# Reorientation and resampling

In [None]:
import os
import nibabel as nib
import nibabel.processing as nib_processing

# Input and output directories
src_root = '/content/drive/MyDrive/LiQA_training_data/train_splited'
dst_root = '/content/drive/MyDrive/LiQA_training_data/train_processed'

# Target spacing (x, y, z) in mm
target_spacing = (1.5, 1.5, 3.0)

def main():
    # Main preprocessing loop
    for class_folder in os.listdir(src_root):  # class0, class1
        class_path = os.path.join(src_root, class_folder)
        if not os.path.isdir(class_path):
            continue

        for stage_folder in os.listdir(class_path):  # S1, S2, S3, S4
            stage_path = os.path.join(class_path, stage_folder)
            if not os.path.isdir(stage_path):
                continue

            for patient_folder in os.listdir(stage_path):  # patient-level folders
                patient_path = os.path.join(stage_path, patient_folder)
                if not os.path.isdir(patient_path):
                    continue

                for file in os.listdir(patient_path):  # multi-modal NIfTI files
                    if not file.endswith('.nii.gz'):
                        continue

                    src_file = os.path.join(patient_path, file)
                    print(f'Processing: {src_file}')

                    try:
                        # Load image
                        nii = nib.load(src_file)

                        # Original spacing and shape
                        sx, sy, sz = nii.header.get_zooms()[:3]
                        voxels_x, voxels_y, voxels_z = nii.header.get_data_shape()[:3]

                        # Target spacing
                        new_sx, new_sy, new_sz = target_spacing

                        # Compute target shape automatically
                        target_voxels_x = int((sx * voxels_x) / new_sx)
                        target_voxels_y = int((sy * voxels_y) / new_sy)
                        target_voxels_z = int((sz * voxels_z) / new_sz)

                        # Orientation + resampling
                        new_nii = nib_processing.conform(
                            nii,
                            out_shape=(target_voxels_x, target_voxels_y, target_voxels_z),
                            voxel_size=(new_sx, new_sy, new_sz),
                            order=3,
                            cval=0.0,
                            orientation='RAS',
                            out_class=None
                        )

                        # Save output
                        dst_patient_path = os.path.join(
                            dst_root, class_folder, stage_folder, patient_folder
                        )
                        os.makedirs(dst_patient_path, exist_ok=True)
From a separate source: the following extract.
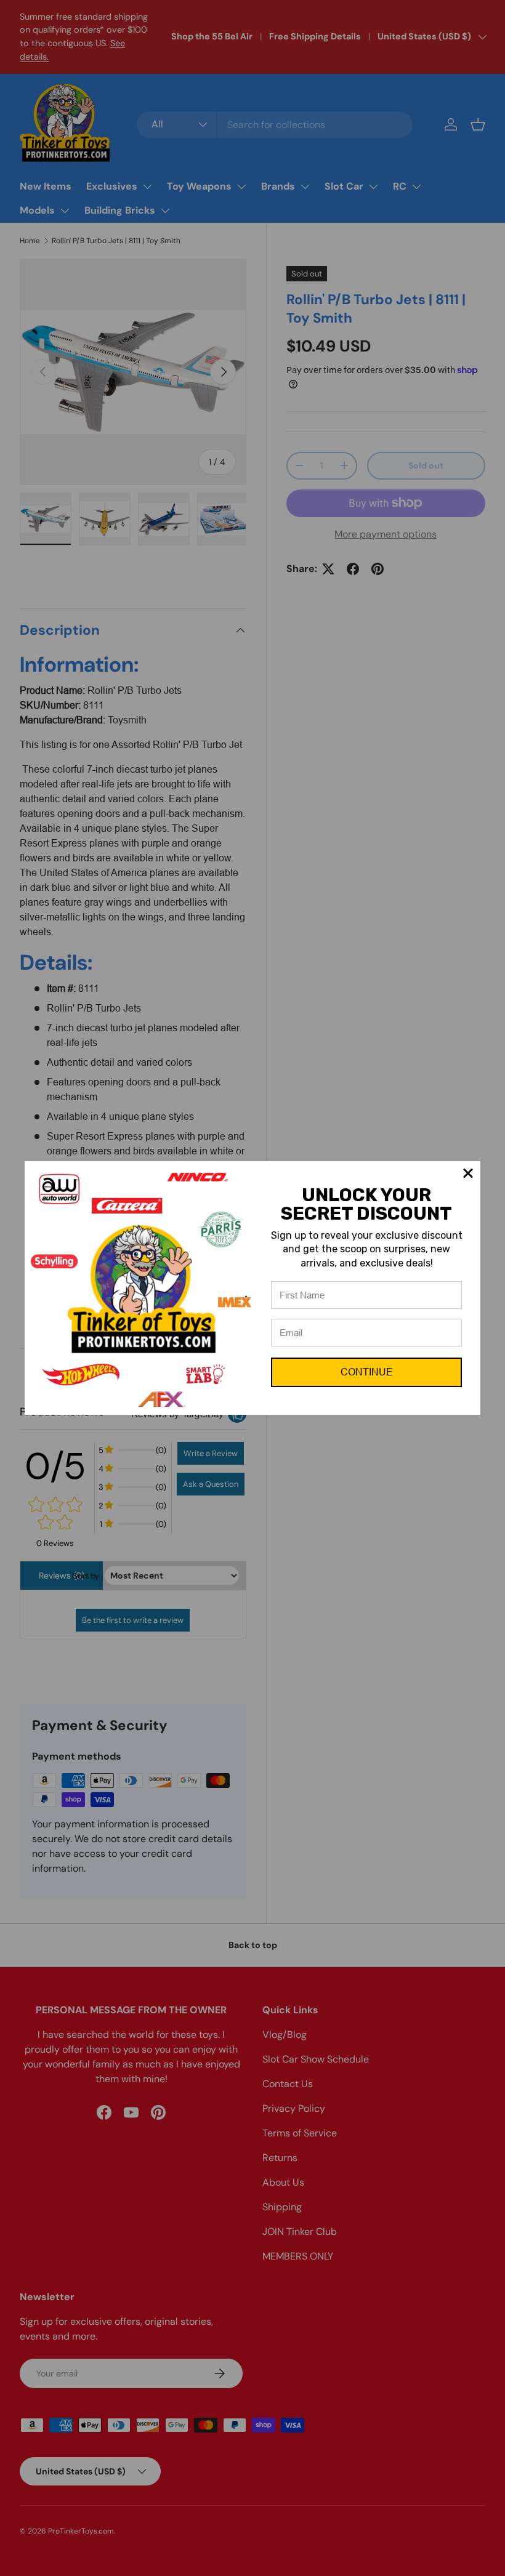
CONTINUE (367, 1372)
                        dst_file = os.path.join(dst_patient_path, file)
                        nib.save(new_nii, dst_file)

                        print(f'Saved to: {dst_file}')

                    except Exception as e:
                        print(f'Failed: {src_file}')
                        print(f'Reason: {e}')


if __name__ == "__main__":
  main()

# Intensity normalization

In [None]:
import os
import numpy as np
import nibabel as nib

SOURCE_ROOT = "/content/drive/MyDrive/LiQA_training_data/train_processed"
SAVE_ROOT = "/content/drive/MyDrive/LiQA_training_data/train_normalized"
MODALITIES = ["T1", "T2", "DWI"]

os.makedirs(SAVE_ROOT, exist_ok=True)

# Intensity normalization

def scale_intensity_range_percentiles(
    image,
    lower=1,
    upper=99,
    b_min=0.0,
    b_max=1.0,
    clip=True
):
    """
    Percentile-based intensity scaling:
    - Map [P(lower), P(upper)] to [b_min, b_max]
    - Optionally clip to [b_min, b_max]

    Parameters
    ----------
    image : np.ndarray
        Input image array.
    lower, upper : float
        Percentiles for robust range scaling.
    b_min, b_max : float
        Output scaling range.
    clip : bool
        Whether to clip output values into [b_min, b_max].
    """
    p_low = np.percentile(image, lower)
    p_high = np.percentile(image, upper)

    if p_high > p_low:
        image = (image - p_low) / (p_high - p_low)
        image = image * (b_max - b_min) + b_min
    else:
        image = np.full_like(image, (b_max + b_min) / 2.0)

    if clip:
        image = np.clip(image, b_min, b_max)

    return image.astype(np.float32)

# Main processing loop

def process_and_save_all():
    total_saved = 0
    total_skipped = 0

    for cls in os.listdir(SOURCE_ROOT):
        class_path = os.path.join(SOURCE_ROOT, cls)
        if not os.path.isdir(class_path):
            continue

        for stage in os.listdir(class_path):
            stage_path = os.path.join(class_path, stage)
            if not os.path.isdir(stage_path):
                continue

            for pid in os.listdir(stage_path):
                patient_dir = os.path.join(stage_path, pid)
                if not os.path.isdir(patient_dir):
                    continue

                for mod in MODALITIES:
                    # Auto-find modality file
                    found = None
                    for fn in os.listdir(patient_dir):
                        fn_lower = fn.lower()
                        if fn_lower.endswith(".nii.gz") and (mod.lower() in fn_lower):
                            found = os.path.join(patient_dir, fn)
                            break

                    if found is None:
                        total_skipped += 1
                        continue

                    # Load + normalize
                    try:
                        nii = nib.load(found)
                        img = nii.get_fdata().astype(np.float32)
                        img_norm = scale_intensity_range_percentiles(img)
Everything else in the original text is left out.